August 19Mystical Varieties of UU Experience, Jim Gasperini with Lee Maranto, Worship Associate. An unexpected, unearned mystic experience changed my life. It had all the four hallmarks of “mystic experience” identified by William James: ineffability, noetic quality, transiency and passivity. Searching for a place to honor and consider what had happened, I found a UU church. What place does mystic experience have within our faith tradition?

August 26 Water Ceremony, Rev. Kristin Schmidt with Melissa Rosales, Worship Associate. Water ritual, blessing of the backpacks, and “thank-you” to summer RE teachers. Multigenerational service.

Summer Forum: Towards a Just World

Sundays, 9:30–10:45 am, Fireside Room

August 5 Inside a Muslim Culture. Beautiful video of Azerbaijan created by Tony and Laura Bushman. 

August 12Stand Together Contra Costa, an organization helping immigrant families through communication, community education, and civic engagement.

August 19 Meji Singh, Ph.D., “Changing the Course of Destruction: Removing the Barriers that Keep Us from Peace.” Dr. Singh teaches psychology at UC Berkeley, was one of the founders of the Sikh Center (Gurdwara) in El Sobrante, and serves on the board of the Interfaith Center at the San Francisco Presidio.

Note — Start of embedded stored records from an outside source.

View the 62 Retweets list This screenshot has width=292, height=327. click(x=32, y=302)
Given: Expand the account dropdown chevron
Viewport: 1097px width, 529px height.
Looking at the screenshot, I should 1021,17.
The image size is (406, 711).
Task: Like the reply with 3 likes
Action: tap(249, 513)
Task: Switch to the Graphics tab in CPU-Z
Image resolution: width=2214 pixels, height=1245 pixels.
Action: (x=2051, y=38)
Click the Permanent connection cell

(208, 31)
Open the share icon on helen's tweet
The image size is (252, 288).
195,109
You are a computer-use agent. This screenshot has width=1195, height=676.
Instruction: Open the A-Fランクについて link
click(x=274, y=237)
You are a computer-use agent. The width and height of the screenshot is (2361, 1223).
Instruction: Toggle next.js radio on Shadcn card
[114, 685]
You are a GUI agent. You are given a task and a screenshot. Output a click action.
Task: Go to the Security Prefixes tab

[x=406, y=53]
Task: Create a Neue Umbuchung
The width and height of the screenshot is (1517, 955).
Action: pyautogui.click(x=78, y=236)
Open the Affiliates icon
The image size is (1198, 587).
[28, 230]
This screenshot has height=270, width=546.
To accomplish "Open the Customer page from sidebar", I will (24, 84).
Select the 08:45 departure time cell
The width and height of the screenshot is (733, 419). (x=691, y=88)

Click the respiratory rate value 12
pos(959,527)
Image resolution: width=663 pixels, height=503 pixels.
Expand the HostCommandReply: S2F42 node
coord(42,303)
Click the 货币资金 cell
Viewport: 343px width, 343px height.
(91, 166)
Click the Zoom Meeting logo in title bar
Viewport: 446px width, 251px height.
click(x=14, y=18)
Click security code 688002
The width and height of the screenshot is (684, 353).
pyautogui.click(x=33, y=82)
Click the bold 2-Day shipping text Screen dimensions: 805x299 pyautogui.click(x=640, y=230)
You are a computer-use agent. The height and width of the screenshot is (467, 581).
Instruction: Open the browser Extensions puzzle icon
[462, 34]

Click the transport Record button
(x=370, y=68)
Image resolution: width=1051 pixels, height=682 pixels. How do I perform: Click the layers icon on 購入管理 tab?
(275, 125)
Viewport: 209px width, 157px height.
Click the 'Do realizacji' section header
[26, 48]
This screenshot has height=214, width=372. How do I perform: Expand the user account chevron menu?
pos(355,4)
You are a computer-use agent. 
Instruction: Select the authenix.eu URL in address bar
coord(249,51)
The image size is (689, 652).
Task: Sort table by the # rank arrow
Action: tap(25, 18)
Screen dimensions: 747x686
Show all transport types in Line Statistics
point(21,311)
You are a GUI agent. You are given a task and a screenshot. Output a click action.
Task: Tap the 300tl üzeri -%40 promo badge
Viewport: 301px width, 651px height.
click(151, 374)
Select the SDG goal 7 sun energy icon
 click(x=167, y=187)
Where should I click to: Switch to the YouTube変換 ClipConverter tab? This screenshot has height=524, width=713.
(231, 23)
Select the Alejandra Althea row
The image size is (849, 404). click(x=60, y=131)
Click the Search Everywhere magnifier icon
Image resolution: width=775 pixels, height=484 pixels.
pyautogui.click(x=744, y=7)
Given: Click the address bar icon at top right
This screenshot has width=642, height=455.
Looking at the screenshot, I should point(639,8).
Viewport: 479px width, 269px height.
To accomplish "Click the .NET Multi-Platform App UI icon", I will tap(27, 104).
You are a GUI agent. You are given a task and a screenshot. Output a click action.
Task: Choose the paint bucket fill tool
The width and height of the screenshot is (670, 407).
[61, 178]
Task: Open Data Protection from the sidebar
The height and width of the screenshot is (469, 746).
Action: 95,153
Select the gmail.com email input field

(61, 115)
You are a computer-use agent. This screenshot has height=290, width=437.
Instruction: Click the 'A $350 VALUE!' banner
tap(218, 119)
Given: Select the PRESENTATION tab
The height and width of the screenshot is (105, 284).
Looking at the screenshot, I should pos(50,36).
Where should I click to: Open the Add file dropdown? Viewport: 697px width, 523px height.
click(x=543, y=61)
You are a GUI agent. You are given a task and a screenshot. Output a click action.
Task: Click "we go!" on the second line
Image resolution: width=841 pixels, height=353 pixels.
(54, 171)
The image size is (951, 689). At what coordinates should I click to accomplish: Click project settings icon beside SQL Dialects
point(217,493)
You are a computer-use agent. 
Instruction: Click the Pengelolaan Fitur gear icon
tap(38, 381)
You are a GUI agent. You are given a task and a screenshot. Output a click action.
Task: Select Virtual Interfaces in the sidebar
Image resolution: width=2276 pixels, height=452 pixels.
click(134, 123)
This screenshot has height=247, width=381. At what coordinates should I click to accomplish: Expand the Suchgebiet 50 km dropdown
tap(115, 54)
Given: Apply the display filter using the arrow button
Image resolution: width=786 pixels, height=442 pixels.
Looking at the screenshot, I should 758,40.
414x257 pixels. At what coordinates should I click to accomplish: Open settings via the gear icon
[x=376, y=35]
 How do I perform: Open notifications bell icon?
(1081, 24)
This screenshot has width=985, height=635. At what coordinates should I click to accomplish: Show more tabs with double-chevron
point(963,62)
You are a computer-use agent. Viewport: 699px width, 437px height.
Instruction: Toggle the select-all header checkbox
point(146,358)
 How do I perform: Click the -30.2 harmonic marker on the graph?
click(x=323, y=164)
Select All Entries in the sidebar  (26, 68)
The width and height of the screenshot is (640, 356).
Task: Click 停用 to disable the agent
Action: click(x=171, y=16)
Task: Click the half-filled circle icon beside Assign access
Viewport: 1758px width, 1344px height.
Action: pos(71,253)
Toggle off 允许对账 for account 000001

August 26 Shahrnush Parsipur, Iranian author and political dissident, recipient of the Hellmann Hammett Award for Human Rights. (See Social Justice article below.)

Humanist Connections

Sundays, 12:30 pm, check kiosk for location

Format: A 10- to 15-minute presentation followed by moderated, timed discussion and a potluck at 2 pm (bring a dish to share or donate $5). All are welcome!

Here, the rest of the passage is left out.